[PASSAGE TO READ]
◇ ◇ ◇

A Letter To My Children

Dear Cierra and Spencer,

You have seen me writing for long hours, perhaps never anticipating that I was writing to you, but I have been. First to me, and then to you. Now in the silent, empty hours of your long flights from home, I find comfort in telling you stories that life didn’t afford with all the dinners, deadlines, homework assignments, performances, and travel while you still lived at home. I’ve attempted to discover, first for myself and then for you, life’s wisdom and humor hoping that the messy parts will one day make sense too.

This is my version of the story. It is not more real or more valuable or more anything than your father’s…or yours or any one else’s for that matter. It is mine and I will tell it the way I know.  Likewise, I hope you will have the courage to tell your own version someday.

Parents can be baffling. Ian Cron wrote about this so eloquently in his memoir, Jesus, My Father, the CIA, and Me:

“Our parents are mysteries to us. No matter how close we think we are to them, we cannot know the content of their hearts. We don’t know the disappointments, or the scars and regrets that wake them in the night, or the moments for which they wish they could get a do-over. I’m not persuaded we should know them better than that.”

◇ ◇ ◇

[DATA SEGMENT]
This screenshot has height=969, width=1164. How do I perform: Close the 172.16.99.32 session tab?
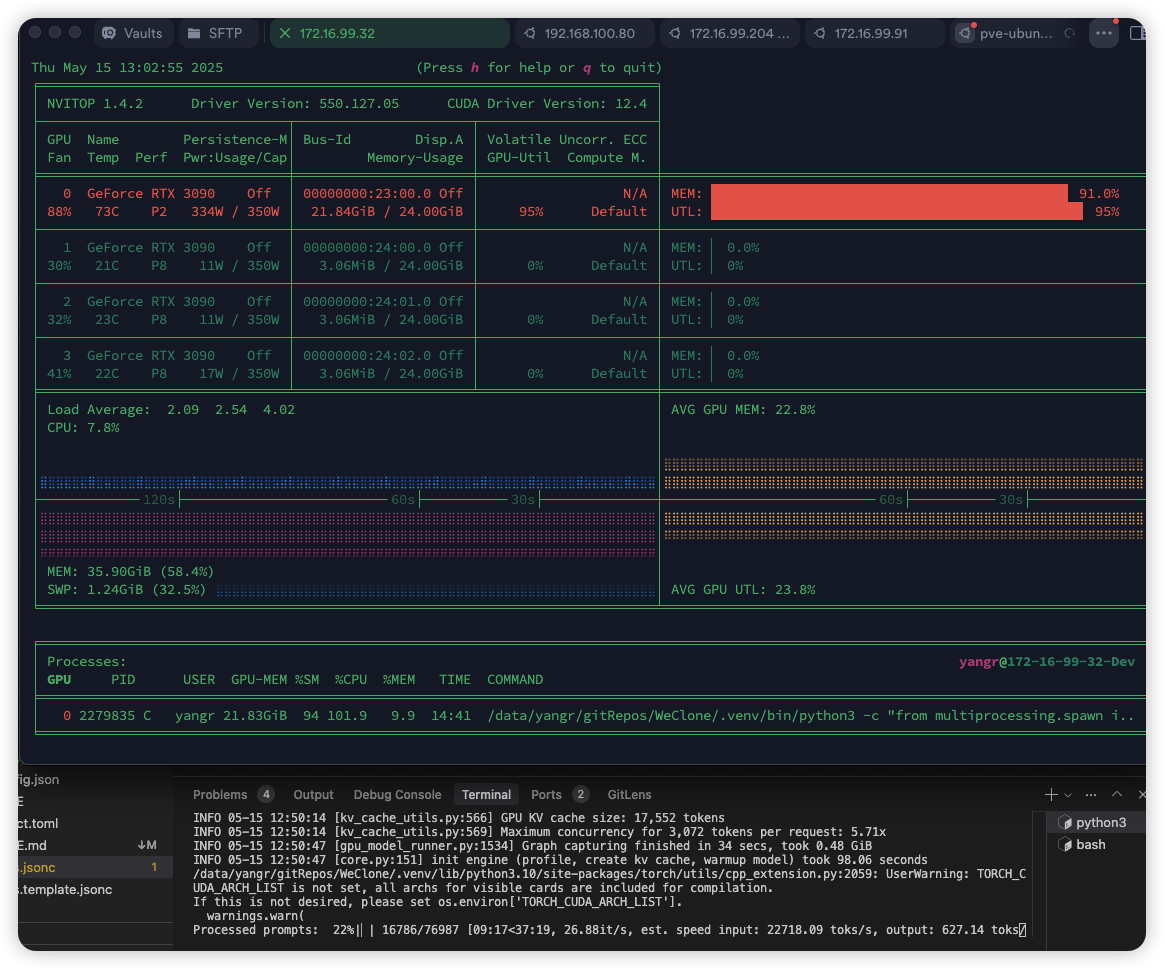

◇ ◇ ◇

[WORK TO DO]
**A.** Reproduce word for word the part of the letter to Cierra and Spencer that runs from "A Letter To" up to and including "make sense too.".
**B.** Answer these questions from the letter to Cierra and Spencer:
(i) During which hours does the writer find comfort in telling the children stories?
(ii) What does the writer hope the children will have the courage to do someday?
(iii) In which memoir did Ian Cron write about parents being mysteries?

[ANSWERS TO THE EXERCISES]
**A.**
A Letter To My Children

Dear Cierra and Spencer,

You have seen me writing for long hours, perhaps never anticipating that I was writing to you, but I have been. First to me, and then to you. Now in the silent, empty hours of your long flights from home, I find comfort in telling you stories that life didn’t afford with all the dinners, deadlines, homework assignments, performances, and travel while you still lived at home. I’ve attempted to discover, first for myself and then for you, life’s wisdom and humor hoping that the messy parts will one day make sense too.

**B.**
(i) The silent, empty hours of the children's long flights from home.
(ii) To tell their own version of the story.
(iii) Jesus, My Father, the CIA, and Me.